YOUR INSTRUCTIONS -> Set every line of the listing down again, keeping it identical.

== Segment start ==

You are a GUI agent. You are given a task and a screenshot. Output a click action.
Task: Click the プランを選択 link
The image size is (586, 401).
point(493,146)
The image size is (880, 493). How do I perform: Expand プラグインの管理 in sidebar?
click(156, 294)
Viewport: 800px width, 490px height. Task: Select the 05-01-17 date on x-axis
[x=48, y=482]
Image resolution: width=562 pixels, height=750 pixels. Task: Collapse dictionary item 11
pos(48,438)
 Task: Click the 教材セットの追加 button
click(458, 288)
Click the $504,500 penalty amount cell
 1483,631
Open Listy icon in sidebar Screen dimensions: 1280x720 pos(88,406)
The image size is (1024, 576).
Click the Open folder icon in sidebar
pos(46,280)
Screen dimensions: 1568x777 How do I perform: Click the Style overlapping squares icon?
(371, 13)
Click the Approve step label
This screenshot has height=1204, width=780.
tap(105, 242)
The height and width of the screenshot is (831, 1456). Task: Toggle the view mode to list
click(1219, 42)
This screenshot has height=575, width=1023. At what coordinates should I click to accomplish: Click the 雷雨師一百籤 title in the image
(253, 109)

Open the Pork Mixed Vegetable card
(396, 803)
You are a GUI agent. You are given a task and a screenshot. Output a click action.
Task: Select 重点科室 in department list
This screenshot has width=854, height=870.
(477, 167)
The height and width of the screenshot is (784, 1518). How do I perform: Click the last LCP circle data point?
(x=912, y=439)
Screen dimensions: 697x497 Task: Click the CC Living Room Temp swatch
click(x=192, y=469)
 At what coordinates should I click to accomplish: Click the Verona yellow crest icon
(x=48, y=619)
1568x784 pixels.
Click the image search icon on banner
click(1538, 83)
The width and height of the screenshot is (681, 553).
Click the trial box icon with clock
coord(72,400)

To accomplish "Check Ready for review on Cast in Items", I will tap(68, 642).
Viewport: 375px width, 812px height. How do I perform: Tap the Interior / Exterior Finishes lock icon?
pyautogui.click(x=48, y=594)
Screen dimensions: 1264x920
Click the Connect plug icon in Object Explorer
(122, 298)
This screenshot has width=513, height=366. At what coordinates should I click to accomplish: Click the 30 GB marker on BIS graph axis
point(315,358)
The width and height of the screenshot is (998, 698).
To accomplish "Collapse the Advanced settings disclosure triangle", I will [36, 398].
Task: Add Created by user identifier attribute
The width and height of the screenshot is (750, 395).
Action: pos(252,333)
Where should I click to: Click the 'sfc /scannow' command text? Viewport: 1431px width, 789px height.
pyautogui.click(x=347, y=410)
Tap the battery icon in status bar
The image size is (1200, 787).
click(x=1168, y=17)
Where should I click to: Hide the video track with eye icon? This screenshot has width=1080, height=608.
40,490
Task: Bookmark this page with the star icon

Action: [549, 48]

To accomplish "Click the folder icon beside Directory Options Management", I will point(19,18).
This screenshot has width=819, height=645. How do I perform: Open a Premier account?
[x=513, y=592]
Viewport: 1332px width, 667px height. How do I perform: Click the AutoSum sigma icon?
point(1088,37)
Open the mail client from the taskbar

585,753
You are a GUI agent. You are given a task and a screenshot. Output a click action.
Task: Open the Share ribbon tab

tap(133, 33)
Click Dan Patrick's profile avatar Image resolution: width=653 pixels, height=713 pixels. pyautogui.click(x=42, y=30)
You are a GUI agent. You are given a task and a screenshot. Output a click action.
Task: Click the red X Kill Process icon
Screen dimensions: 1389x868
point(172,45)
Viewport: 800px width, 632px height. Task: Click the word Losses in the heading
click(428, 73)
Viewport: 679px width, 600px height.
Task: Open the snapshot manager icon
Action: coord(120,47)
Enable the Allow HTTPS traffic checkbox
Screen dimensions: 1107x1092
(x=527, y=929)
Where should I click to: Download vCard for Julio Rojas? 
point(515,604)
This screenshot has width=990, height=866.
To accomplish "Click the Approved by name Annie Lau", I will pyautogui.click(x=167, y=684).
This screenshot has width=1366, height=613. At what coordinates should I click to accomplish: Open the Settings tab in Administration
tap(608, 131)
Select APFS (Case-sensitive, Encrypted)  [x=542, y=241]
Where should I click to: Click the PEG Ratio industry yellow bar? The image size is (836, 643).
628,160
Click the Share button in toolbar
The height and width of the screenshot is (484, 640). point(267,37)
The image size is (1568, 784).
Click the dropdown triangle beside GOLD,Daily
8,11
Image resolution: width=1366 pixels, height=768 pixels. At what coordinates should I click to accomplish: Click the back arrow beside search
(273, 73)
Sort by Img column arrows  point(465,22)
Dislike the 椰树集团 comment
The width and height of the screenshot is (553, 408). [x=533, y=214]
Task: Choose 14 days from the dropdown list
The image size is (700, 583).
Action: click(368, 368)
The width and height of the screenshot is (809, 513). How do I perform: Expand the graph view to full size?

== Segment end ==

RESULT OF THIS EXERCISE ->
You are a GUI agent. You are given a task and a screenshot. Output a click action.
Task: Click the プランを選択 link
The image size is (586, 401).
point(493,146)
The image size is (880, 493). How do I perform: Expand プラグインの管理 in sidebar?
click(156, 294)
Viewport: 800px width, 490px height. Task: Select the 05-01-17 date on x-axis
[x=48, y=482]
Image resolution: width=562 pixels, height=750 pixels. Task: Collapse dictionary item 11
pos(48,438)
 Task: Click the 教材セットの追加 button
click(458, 288)
Click the $504,500 penalty amount cell
 1483,631
Open Listy icon in sidebar Screen dimensions: 1280x720 pos(88,406)
The image size is (1024, 576).
Click the Open folder icon in sidebar
pos(46,280)
Screen dimensions: 1568x777 How do I perform: Click the Style overlapping squares icon?
(371, 13)
Click the Approve step label
This screenshot has height=1204, width=780.
tap(105, 242)
The height and width of the screenshot is (831, 1456). Task: Toggle the view mode to list
click(1219, 42)
This screenshot has height=575, width=1023. At what coordinates should I click to accomplish: Click the 雷雨師一百籤 title in the image
(253, 109)

Open the Pork Mixed Vegetable card
(396, 803)
You are a GUI agent. You are given a task and a screenshot. Output a click action.
Task: Select 重点科室 in department list
This screenshot has width=854, height=870.
(477, 167)
The height and width of the screenshot is (784, 1518). How do I perform: Click the last LCP circle data point?
(x=912, y=439)
Screen dimensions: 697x497 Task: Click the CC Living Room Temp swatch
click(x=192, y=469)
 At what coordinates should I click to accomplish: Click the Verona yellow crest icon
(x=48, y=619)
1568x784 pixels.
Click the image search icon on banner
click(1538, 83)
The width and height of the screenshot is (681, 553).
Click the trial box icon with clock
coord(72,400)

To accomplish "Check Ready for review on Cast in Items", I will tap(68, 642).
Viewport: 375px width, 812px height. How do I perform: Tap the Interior / Exterior Finishes lock icon?
pyautogui.click(x=48, y=594)
Screen dimensions: 1264x920
Click the Connect plug icon in Object Explorer
(122, 298)
This screenshot has width=513, height=366. At what coordinates should I click to accomplish: Click the 30 GB marker on BIS graph axis
point(315,358)
The width and height of the screenshot is (998, 698).
To accomplish "Collapse the Advanced settings disclosure triangle", I will [36, 398].
Task: Add Created by user identifier attribute
The width and height of the screenshot is (750, 395).
Action: pos(252,333)
Where should I click to: Click the 'sfc /scannow' command text? Viewport: 1431px width, 789px height.
pyautogui.click(x=347, y=410)
Tap the battery icon in status bar
The image size is (1200, 787).
click(x=1168, y=17)
Where should I click to: Hide the video track with eye icon? This screenshot has width=1080, height=608.
40,490
Task: Bookmark this page with the star icon

Action: [549, 48]

To accomplish "Click the folder icon beside Directory Options Management", I will point(19,18).
This screenshot has width=819, height=645. How do I perform: Open a Premier account?
[x=513, y=592]
Viewport: 1332px width, 667px height. How do I perform: Click the AutoSum sigma icon?
point(1088,37)
Open the mail client from the taskbar

585,753
You are a GUI agent. You are given a task and a screenshot. Output a click action.
Task: Open the Share ribbon tab

tap(133, 33)
Click Dan Patrick's profile avatar Image resolution: width=653 pixels, height=713 pixels. pyautogui.click(x=42, y=30)
You are a GUI agent. You are given a task and a screenshot. Output a click action.
Task: Click the red X Kill Process icon
Screen dimensions: 1389x868
point(172,45)
Viewport: 800px width, 632px height. Task: Click the word Losses in the heading
click(428, 73)
Viewport: 679px width, 600px height.
Task: Open the snapshot manager icon
Action: coord(120,47)
Enable the Allow HTTPS traffic checkbox
Screen dimensions: 1107x1092
(x=527, y=929)
Where should I click to: Download vCard for Julio Rojas? 
point(515,604)
This screenshot has width=990, height=866.
To accomplish "Click the Approved by name Annie Lau", I will pyautogui.click(x=167, y=684).
This screenshot has width=1366, height=613. At what coordinates should I click to accomplish: Open the Settings tab in Administration
tap(608, 131)
Select APFS (Case-sensitive, Encrypted)  [x=542, y=241]
Where should I click to: Click the PEG Ratio industry yellow bar? The image size is (836, 643).
628,160
Click the Share button in toolbar
The height and width of the screenshot is (484, 640). point(267,37)
The image size is (1568, 784).
Click the dropdown triangle beside GOLD,Daily
8,11
Image resolution: width=1366 pixels, height=768 pixels. At what coordinates should I click to accomplish: Click the back arrow beside search
(273, 73)
Sort by Img column arrows  point(465,22)
Dislike the 椰树集团 comment
The width and height of the screenshot is (553, 408). [x=533, y=214]
Task: Choose 14 days from the dropdown list
The image size is (700, 583).
Action: click(368, 368)
The width and height of the screenshot is (809, 513). How do I perform: Expand the graph view to full size?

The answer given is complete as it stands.